The Sununu Youth Center is one of 80 prisons nationwide that a new national campaign called Youth First says should be shut down. (Google Earth)
The Sununu Youth Center is one of 80 prisons nationwide that a new national campaign called Youth First says should be shut down. (Google Earth)
March 14, 2016

CONCORD, N.H. - A group of youth advocates are calling for the Sununu Youth Center in Manchester to be shut down.

"Youth First" is a new national campaign calling for the closure of 80 of the nation's oldest and largest youth prisons. Sununu Center is on the list because of its size. Liz Ryan, president and chief executive of Youth First, said the facility was designed to hold 144 young offenders but currently is holding only a fraction of that capacity.

"You only have 40 kids in that facility in New Hampshire," she said. "It begs the question of whether or not that facility is the best place to put children. You're only using a third of the facility, but you are still really paying to run the whole thing."

Ryan urged state decision makers to take a look at community-based alternatives, which she said not only produce better outcomes for the young offenders but also are more cost effective.

Another major issue is who ends up being incarcerated at Sununu. Ryan said black youths are being held way out of proportion to their number in the Granite State's population.

"The percent of African-American youth in the general youth population is about 2 percent," she said. "Then, when you look at the incarcerated population, it's about 36 percent, so that's a very stark disparity in terms of who is incarcerated in New Hampshire."

Ryan said young people being held in these very large facilities are basically being "warehoused," and that it simply is an obsolete approach.

"The youth in those facilities experience very high recidivism rates," she said, "and they are much more likely, substantially more likely, than youth who are in the community to be placed in the adult criminal-justice system."

Her group just released a new poll that found that about 77 percent of Americans favor changing the focus of the juvenile-justice system from incarceration to rehabilitation. The Youth First report is online at youthfirstinitiative.org.

■ Your objective ■
According to the article on the Sununu Youth Center, how many young offenders was the facility designed to hold? The listing that comes next is not needed for anything here.

■ Information supplied ■
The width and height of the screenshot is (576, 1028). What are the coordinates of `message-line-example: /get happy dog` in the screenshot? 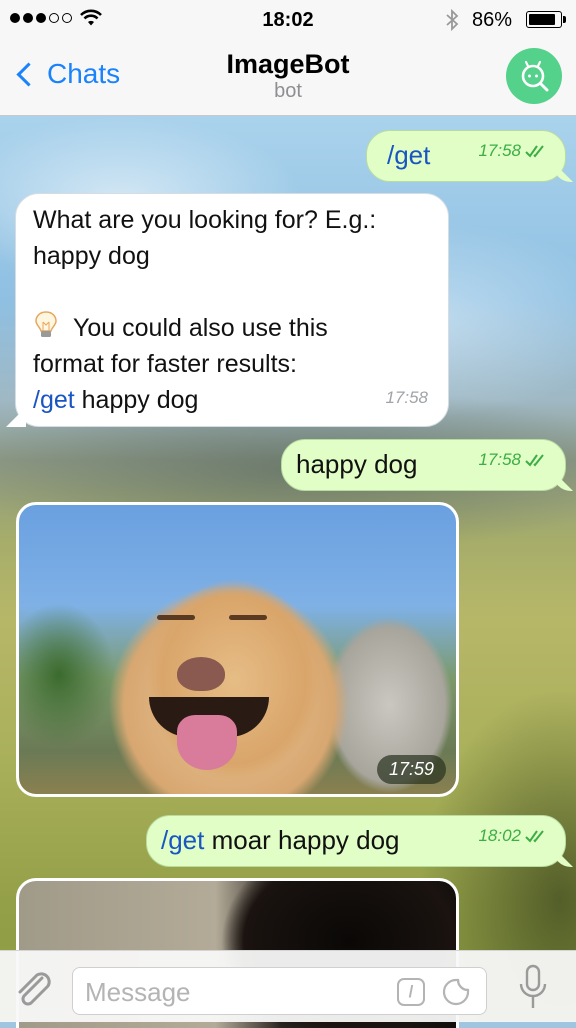 It's located at (238, 400).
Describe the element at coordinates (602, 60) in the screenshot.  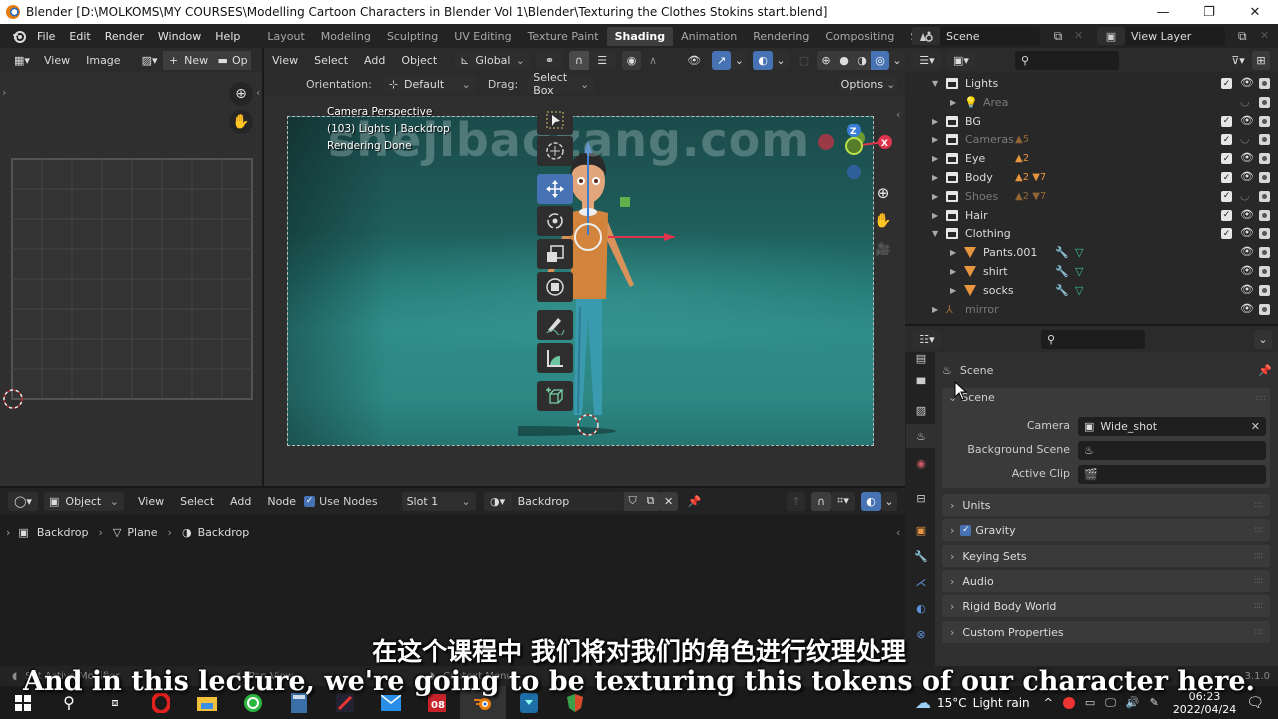
I see `snap-target-icon: ☰` at that location.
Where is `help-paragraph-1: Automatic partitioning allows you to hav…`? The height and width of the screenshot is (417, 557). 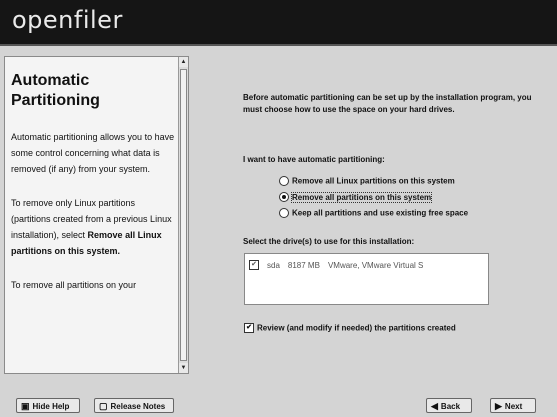 help-paragraph-1: Automatic partitioning allows you to hav… is located at coordinates (93, 153).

■ Solution to this task ■
144 young offenders.